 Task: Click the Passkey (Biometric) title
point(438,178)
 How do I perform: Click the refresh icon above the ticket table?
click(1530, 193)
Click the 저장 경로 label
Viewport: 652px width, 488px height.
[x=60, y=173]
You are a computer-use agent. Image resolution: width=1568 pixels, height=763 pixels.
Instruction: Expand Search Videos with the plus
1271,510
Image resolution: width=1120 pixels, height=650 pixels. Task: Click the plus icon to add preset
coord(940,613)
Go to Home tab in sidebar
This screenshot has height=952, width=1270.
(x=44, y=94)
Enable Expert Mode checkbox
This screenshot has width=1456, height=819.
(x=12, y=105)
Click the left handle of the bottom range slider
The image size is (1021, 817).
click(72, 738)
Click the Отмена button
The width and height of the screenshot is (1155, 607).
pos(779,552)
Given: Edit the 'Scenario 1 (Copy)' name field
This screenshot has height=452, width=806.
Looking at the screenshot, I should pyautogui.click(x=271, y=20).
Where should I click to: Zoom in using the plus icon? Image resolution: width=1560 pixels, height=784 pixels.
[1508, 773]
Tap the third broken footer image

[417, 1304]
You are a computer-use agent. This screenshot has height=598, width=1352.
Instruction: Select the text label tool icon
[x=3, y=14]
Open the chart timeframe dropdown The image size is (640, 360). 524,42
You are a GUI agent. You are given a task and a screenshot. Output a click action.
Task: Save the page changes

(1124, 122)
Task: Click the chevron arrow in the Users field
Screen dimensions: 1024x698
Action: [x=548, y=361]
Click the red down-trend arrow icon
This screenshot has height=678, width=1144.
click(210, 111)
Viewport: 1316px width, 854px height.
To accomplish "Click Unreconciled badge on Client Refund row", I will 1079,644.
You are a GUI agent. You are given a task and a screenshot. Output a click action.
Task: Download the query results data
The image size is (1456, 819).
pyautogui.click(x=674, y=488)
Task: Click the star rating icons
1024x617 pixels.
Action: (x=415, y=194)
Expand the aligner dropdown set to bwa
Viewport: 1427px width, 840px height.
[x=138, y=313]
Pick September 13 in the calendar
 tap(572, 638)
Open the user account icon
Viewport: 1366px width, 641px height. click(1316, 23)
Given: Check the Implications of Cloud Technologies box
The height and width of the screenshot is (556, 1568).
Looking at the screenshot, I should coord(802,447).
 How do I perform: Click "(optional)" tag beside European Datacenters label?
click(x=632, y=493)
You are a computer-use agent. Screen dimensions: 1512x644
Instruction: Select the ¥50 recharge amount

**WORK TO BE COMPLETED:** Which lines in the records above contain the word "agent"? Return each of those lines in full, treating uppercase and lowercase letters as different.

**THE OUTPUT:**
You are a computer-use agent. Image resolution: width=1568 pixels, height=763 pixels.
You are a computer-use agent. This screenshot has height=598, width=1352.
You are a GUI agent. You are given a task and a screenshot. Output a click action.
You are a GUI agent. You are given a task and a screenshot. Output a click action.
You are a computer-use agent. Screen dimensions: 1512x644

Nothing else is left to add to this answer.